Microsoft’s bumper Patch Tuesday misses newly-discovered vulnerability

The update consisted of 14 bulletins, eight rated critical and six rated important, that address 34 vulnerabilities, not including a buffer overflow vulnerability reported just days before the update was issued.

Research service Vupen Security said the vulnerability could be exploited to cause a denial of service or potentially gain elevated privileges, according to US reports.

Vupen confirmed the vulnerability on fully patched versions of Microsoft Windows 7, Windows Server 2008 SP2, Windows Server 2003 SP2, Windows Vista SP2, and Microsoft Windows XP SP3.

Research service Secunia said the vulnerability is linked to a boundary error in win32k.sys, which could be used to trigger a buffer overflow and allow attackers to gain escalated privileges and execute code.

But the flaw should be difficult to exploit, according to the security researcher who first reported it.
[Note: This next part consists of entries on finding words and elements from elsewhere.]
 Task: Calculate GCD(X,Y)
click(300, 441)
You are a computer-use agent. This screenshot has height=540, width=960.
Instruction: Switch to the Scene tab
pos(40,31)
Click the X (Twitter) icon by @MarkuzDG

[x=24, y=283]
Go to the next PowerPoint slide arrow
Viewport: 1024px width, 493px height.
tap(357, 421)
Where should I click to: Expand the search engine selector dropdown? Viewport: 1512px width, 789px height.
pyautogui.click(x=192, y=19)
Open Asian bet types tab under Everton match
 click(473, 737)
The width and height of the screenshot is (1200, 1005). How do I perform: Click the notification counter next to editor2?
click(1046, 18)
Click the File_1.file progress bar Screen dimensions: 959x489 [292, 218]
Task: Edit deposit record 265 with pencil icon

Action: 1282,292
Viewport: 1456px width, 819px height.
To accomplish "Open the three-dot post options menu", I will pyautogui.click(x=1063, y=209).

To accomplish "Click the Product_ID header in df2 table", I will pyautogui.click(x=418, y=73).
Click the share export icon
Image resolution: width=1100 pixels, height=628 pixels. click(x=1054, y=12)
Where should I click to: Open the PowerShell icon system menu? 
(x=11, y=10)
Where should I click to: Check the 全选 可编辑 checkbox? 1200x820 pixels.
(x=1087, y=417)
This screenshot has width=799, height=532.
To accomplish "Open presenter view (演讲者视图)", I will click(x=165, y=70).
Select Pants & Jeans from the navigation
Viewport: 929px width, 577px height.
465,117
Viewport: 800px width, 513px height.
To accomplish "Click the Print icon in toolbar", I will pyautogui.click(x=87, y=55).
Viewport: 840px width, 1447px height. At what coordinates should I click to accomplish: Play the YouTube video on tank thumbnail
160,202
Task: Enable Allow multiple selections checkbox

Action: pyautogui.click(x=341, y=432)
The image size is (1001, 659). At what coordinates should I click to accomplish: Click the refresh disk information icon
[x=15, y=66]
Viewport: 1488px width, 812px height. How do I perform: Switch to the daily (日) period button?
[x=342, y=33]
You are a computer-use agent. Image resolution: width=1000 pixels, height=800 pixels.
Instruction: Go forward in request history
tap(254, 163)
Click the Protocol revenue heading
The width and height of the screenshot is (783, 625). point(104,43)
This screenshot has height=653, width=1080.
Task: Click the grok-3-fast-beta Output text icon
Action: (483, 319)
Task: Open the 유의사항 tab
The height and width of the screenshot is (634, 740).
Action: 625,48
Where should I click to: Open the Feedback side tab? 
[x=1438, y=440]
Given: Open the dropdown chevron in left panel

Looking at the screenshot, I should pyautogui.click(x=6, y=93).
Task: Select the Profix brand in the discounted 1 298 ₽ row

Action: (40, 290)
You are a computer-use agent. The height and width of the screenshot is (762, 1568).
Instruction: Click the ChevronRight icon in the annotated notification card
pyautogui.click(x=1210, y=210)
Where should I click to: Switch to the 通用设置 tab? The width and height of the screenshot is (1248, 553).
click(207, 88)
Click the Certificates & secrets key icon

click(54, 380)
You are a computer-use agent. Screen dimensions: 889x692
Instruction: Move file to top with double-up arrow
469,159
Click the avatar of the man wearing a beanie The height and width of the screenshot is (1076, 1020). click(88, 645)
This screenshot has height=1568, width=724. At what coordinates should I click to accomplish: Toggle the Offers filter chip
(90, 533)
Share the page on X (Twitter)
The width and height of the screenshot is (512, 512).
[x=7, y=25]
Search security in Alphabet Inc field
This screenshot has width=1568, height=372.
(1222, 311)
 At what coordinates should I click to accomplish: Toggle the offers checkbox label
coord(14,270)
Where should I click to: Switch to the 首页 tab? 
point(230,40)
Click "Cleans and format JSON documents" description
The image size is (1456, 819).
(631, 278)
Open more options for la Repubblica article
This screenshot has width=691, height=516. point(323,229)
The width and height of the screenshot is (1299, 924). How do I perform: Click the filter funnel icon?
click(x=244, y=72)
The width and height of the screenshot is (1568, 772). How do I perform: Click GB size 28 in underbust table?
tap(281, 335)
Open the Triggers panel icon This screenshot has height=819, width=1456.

The researcher, known as Arkon, said in a blog post that he felt it was safe to disclose the vulnerability because it is extremely difficult to exploit.

Microsoft said the software company is not aware of attacks that try to use the reported vulnerability or of any customer impact.

According to Microsoft, the vulnerability allows only local elevation of privilege, which means it allows attackers to gain system-level privileges only after they have obtained an account on the target system.

"For this issue to be exploited, an attacker must have valid log-on credentials on the target system and be able to log on locally, or must already have code running on the target system. The vulnerability cannot be exploited remotely, or by anonymous users," the company said in a blog post.

Microsoft said it will not be releasing a security advisory for this issue, but it will be included in a future security update.